21: Howard Dean appears on Meet the Press to deny that he expressed joy over the stock-market collapse. " I was punching the air, not pumping my fist, " a visibly irritated Dean tells Tim Russert. " And what I actually yelled was ‘Spank you, God!’ I was angry. " Dean goes on to add, " Grrr " before being muffled by his own necktie.

26: The local Catholic archdioceses, under increasing financial pressure, launch a new line of grocery products. Two items in particular — Great Bloody Cabernet! and Jesus, That’s a Good Cracker! — are immediate hits.

February

3: The US military, under pressure from truth-in-advertising groups, names its new line of Black Hawk helicopters the Black Hawk Down.

15: Famously rumpled politician Barney Frank appears on the first episode of Bravo’s new reality TV show Queer Eye for the Queer Guy. On the show, the congressman’s spectacles are described as " impeachable. "

19: The term " campaign rage " enters the national lexicon.

25: Mel Gibson’s long-awaited film The Passion of the Christ opens to disappointing reviews.
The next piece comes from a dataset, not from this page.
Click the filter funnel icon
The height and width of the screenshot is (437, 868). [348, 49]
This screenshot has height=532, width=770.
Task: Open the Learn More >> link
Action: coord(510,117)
Critics take particular exception to a scene in which Danny Glover, in the role of Pontius Pilate, rolls his eyes and says, " I’m getting too old for this shit. "

26: Inspired by ’N Sync member Lance Bass’s $20 million quest to travel into space, Michael Jackson offers the European Space Agency $50 million to make him the first human to probe Ursa Minor.

29: The Lord of the Rings: The Return of the King becomes the first movie in history to win every single Oscar category, including Best Sound Editing for a Musical Documentary from a Former Soviet Bloc Nation.

March

2: The Boston Red Sox announce that the team will trade right fielder Trot Nixon to the Baltimore Orioles for left fielder Larry Bigbie, a trade that will see Boston pitcher Alan Embree moving to the Cincinnati Reds while Reds catcher Jason LaRue moves to the Florida Marlins, who will in turn send outfielder Chip Ambres to the Tampa Bay Devil Rays in return for infielder Aubrey Huff, who will move to Boston in exchange for first baseman Kevin Millar and first-choice peanut vendor Terrence Gatt. " The trade is definitely to our advantage, " says Red Sox GM Theo Epstein. " I think. "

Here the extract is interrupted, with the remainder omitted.